10/17/17 – Miami Herald – Maduro faces financial nightmare in Venezuela – just in time for Halloween – The government has bond payments of $1B due on 10/27 and $1.2B due on 11/2. Total due in next six weeks, which would be the end of November, is a total of $3.53B. Both S&P and Fitch are rating Venezuela as having a high probability to default within 6 months.

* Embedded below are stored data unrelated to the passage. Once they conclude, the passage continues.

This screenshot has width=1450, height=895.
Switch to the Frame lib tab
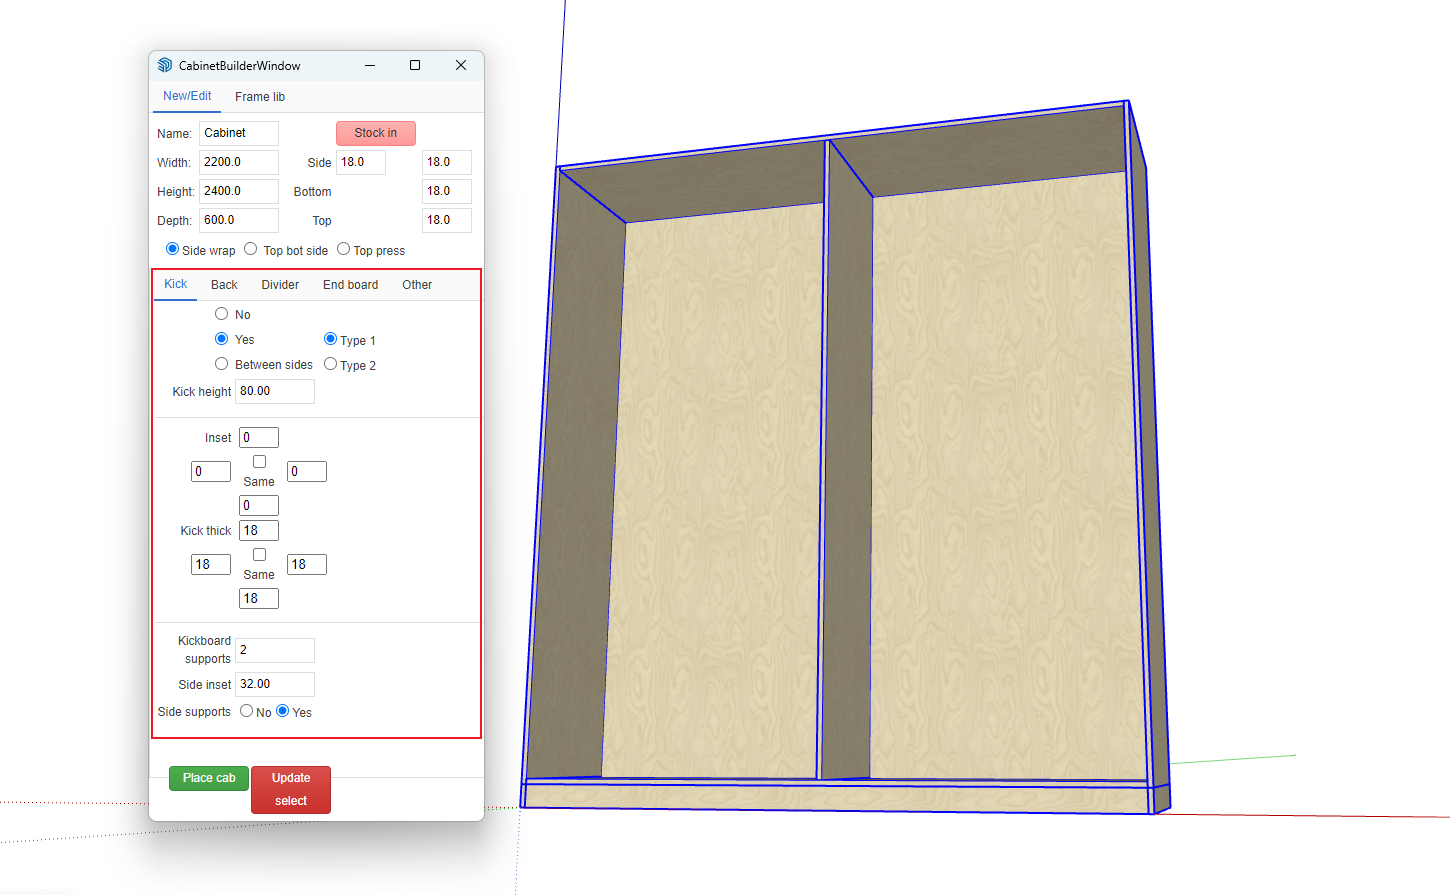(x=260, y=97)
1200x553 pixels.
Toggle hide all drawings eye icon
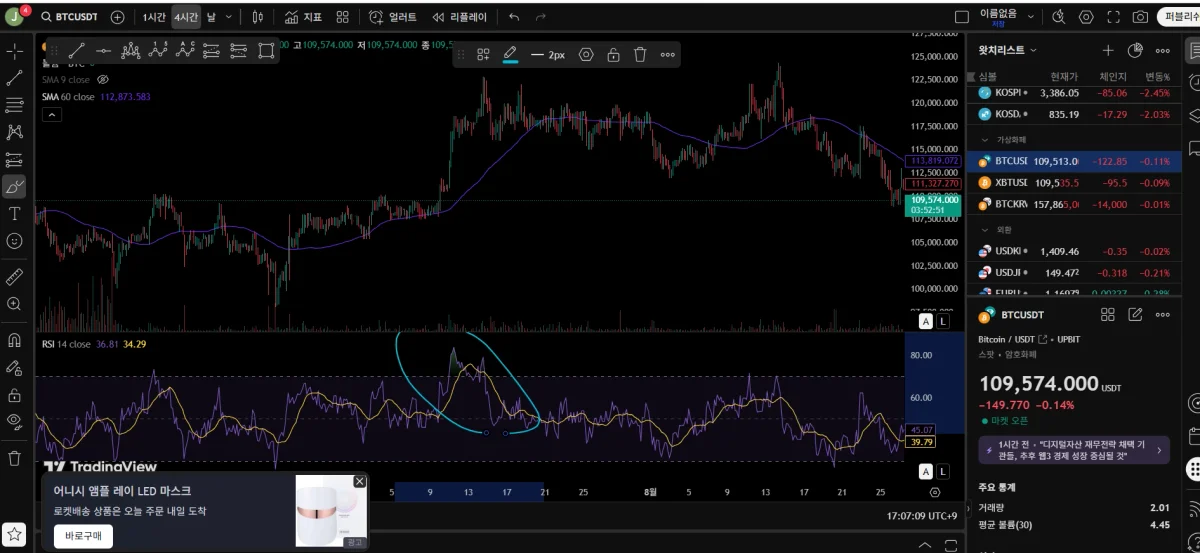point(14,421)
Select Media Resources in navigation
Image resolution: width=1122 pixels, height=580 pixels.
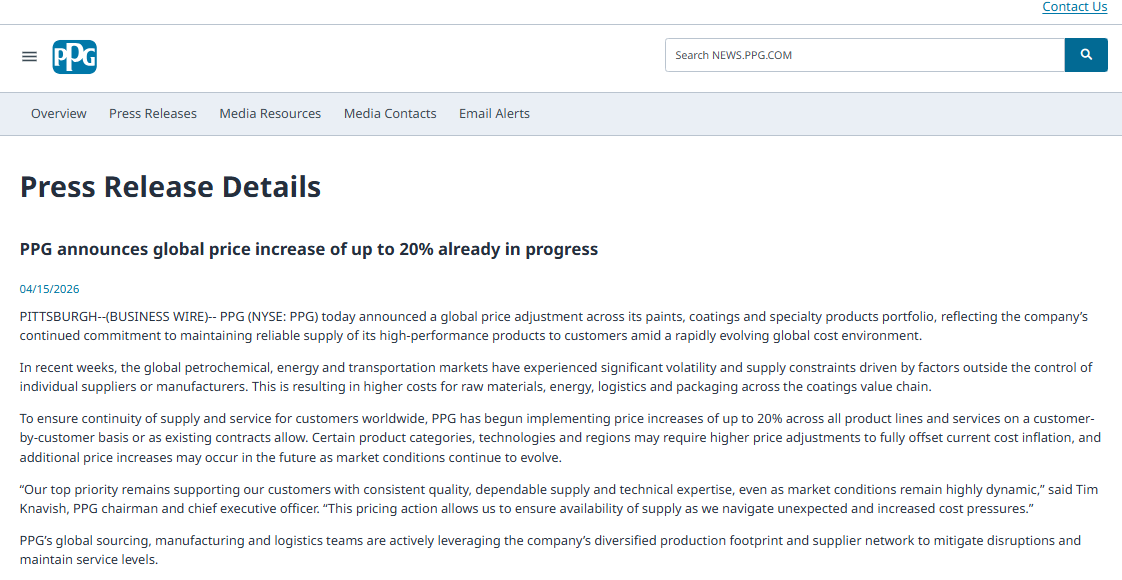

Here some more of the detailed numbers:
10/20/17 – CNBC – Venezuela is blowing debt payments ahead of a huge, make-or-break bill – Here is a schedule of upcoming required bond payments:
- $0.35B – due last week – these coupon payments have a 30 day grace period, meaning they don’t have to be paid until mid-November
- $0.841B plus interest for total of around $1B per above article – due 10/27/17 – no grace period
- $1.2B maturing bond – due 11/2 – no grace period
- $3.4B – article says this is the total obligation for 2017, without spelling out where the other roughly $1B is, whether it is interest on the above payments or another principal balance
The country skipped the $0.35B coupon payments which were due last week. Those payments have a 30 day grace period, so they won’t be in default for another three weeks or so. Article speculates the two government-run companies with that debt are taking advantage of the grace period in order to conserve cash for the two huge payments.
Article says the bond market has priced in a 15% probability of a default. One specific analyst is quoted as saying he thinks the likelihood is close to 40%.
Another analyst is cited as saying the country has another round of serious payments in 2018 with a default likely in 2019.
Sanctions have left Venezuela basically in a position of being locked out of the capital markets, meaning they will not be able to raise any more money by additional borrowing.
In another intriguing tidbit, the article says Russia is covering the liquidity with cash infusions, but at a high price. A very brief comment says Russia is buying Venezuelan assets at “fire sale prices.” That means once Venezuela recovers (either because the current president makes an already failed system defy all of recorded human history and somehow a socialist economy becomes prosperous or because the government is toppled and economic sanity is restored) Russia will own a large portion of the country’s productive assets.